Renée Zellweger a parfaitement interprété le rôle de Bridget, une trentenaire anglaise de la classe moyenne qui semble être perpétuellement célibataire et toujours au régime. Bien qu’en tant qu’Américaine, son casting ait fait sourciller au départ, elle a reçu de bonnes critiques et a même été nommée aux Oscars pour son rôle. Colin Firth a accepté d’interpréter le rôle de Mark Darcy après avoir joué M. Darcy dans l’adaptation d’Orgueil et préjugés par la BBC, et Hugh Grant a joué Daniel Cleaver, le patron lisse, narquois et incroyablement charmant de Bridget. Bridget Jones bénéficie également d’une solide distribution de soutien, notamment Sally Phillips, Jim Broadbent et Gemma Jones. Réalisé par Sharon Maguire, à partir d’un scénario de Fielding, Andrew Davies et Richard Curtis, Bridget Jones’s Diary était drôle, sentimental, doux, mais aussi nerveux. En bref, c’est le genre de « film de nana » que le public cible attendait.

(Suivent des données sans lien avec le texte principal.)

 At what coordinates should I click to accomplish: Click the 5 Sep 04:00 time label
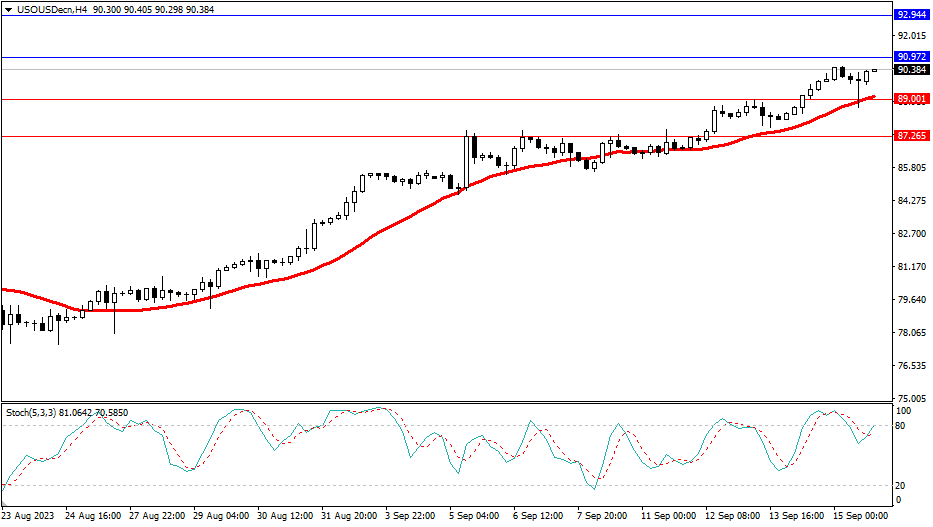pos(474,516)
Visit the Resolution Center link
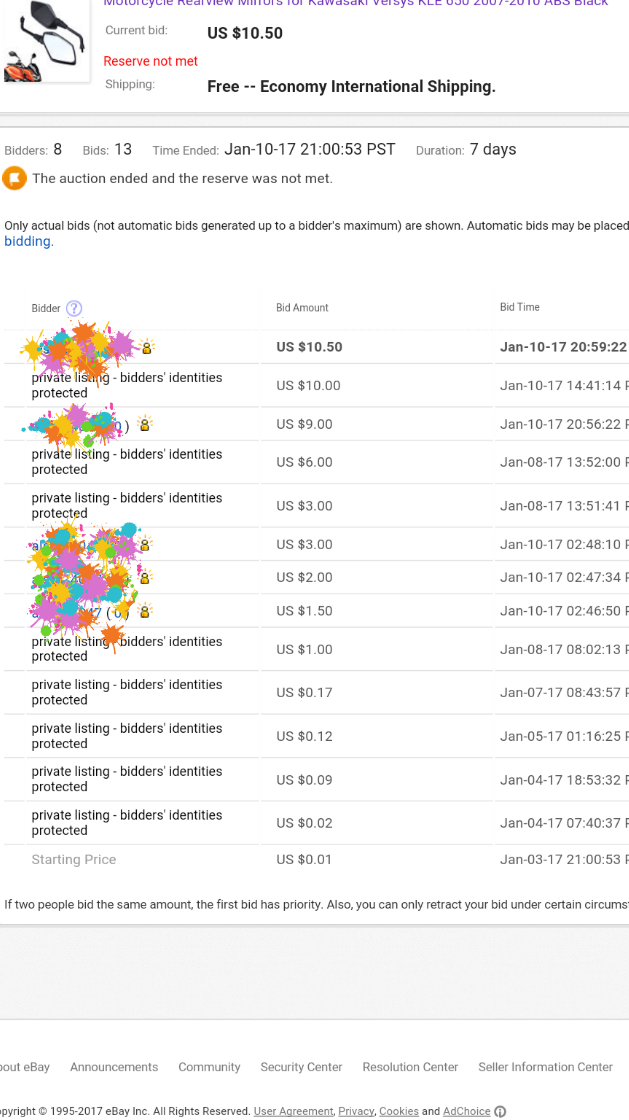Screen dimensions: 629x1120 (x=410, y=1067)
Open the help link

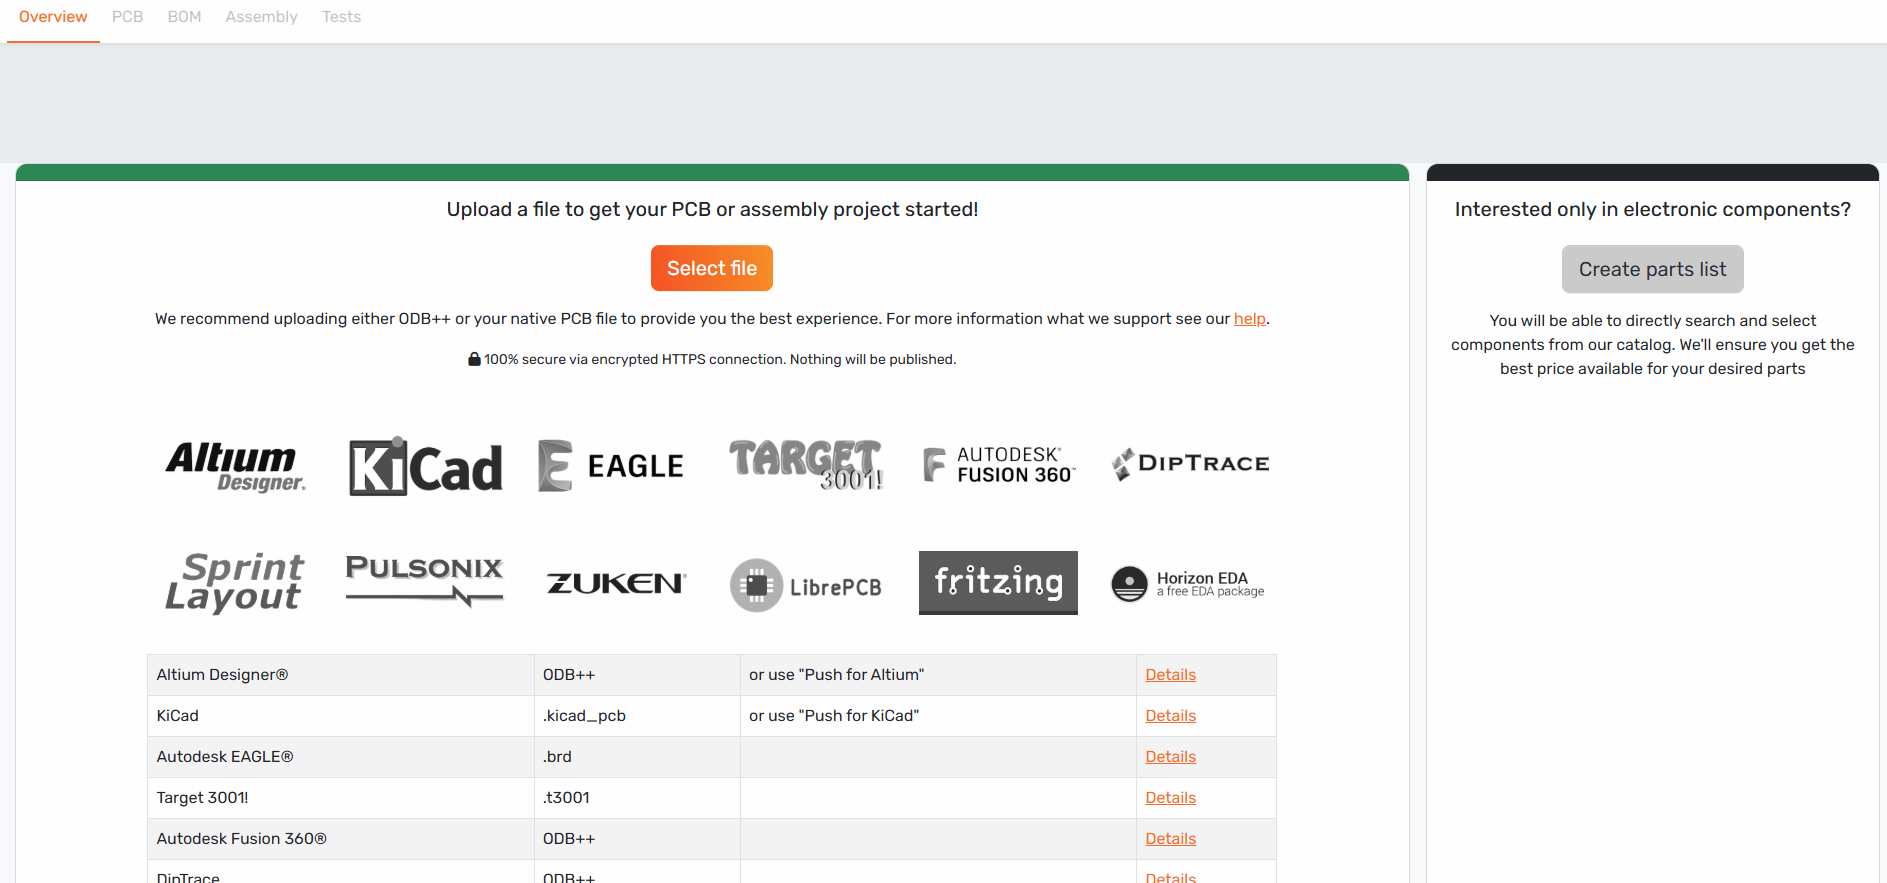click(1249, 319)
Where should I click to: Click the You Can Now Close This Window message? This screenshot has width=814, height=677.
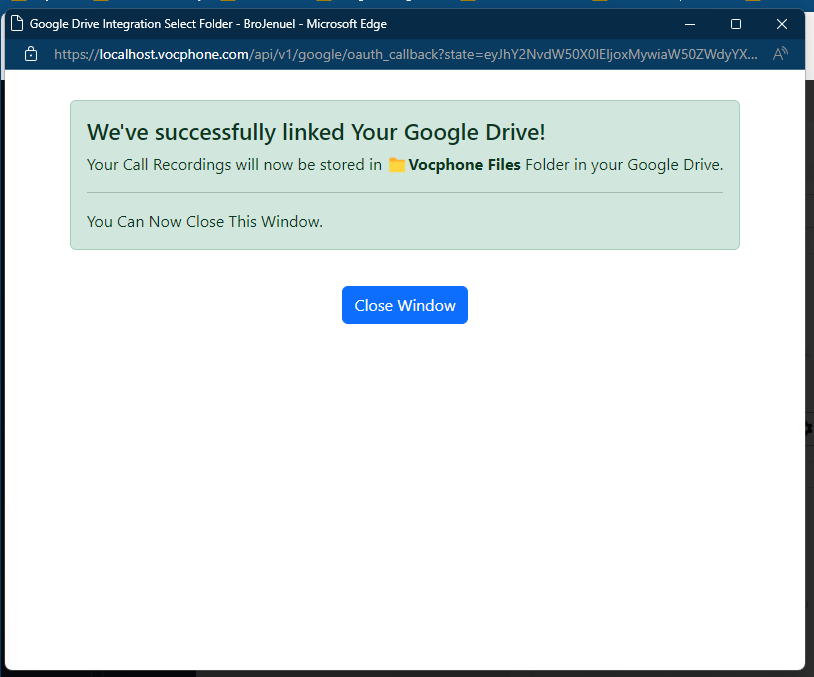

Bridget avait des défauts ; elle fumait, elle buvait, elle cherchait l’amour et essayait d’être mince, mais en même temps, elle était forte, confiante et, lorsqu’elle était trompée par Daniel et blessée par Mark, elle n’avait pas peur de garder la tête haute et de dire qu’elle ne voulait d’aucun des deux. Bien sûr, son cœur a toujours appartenu à Mark Darcy, et le film a connu son happy end lorsque les deux se sont embrassés dans une rue de Londres recouverte de neige.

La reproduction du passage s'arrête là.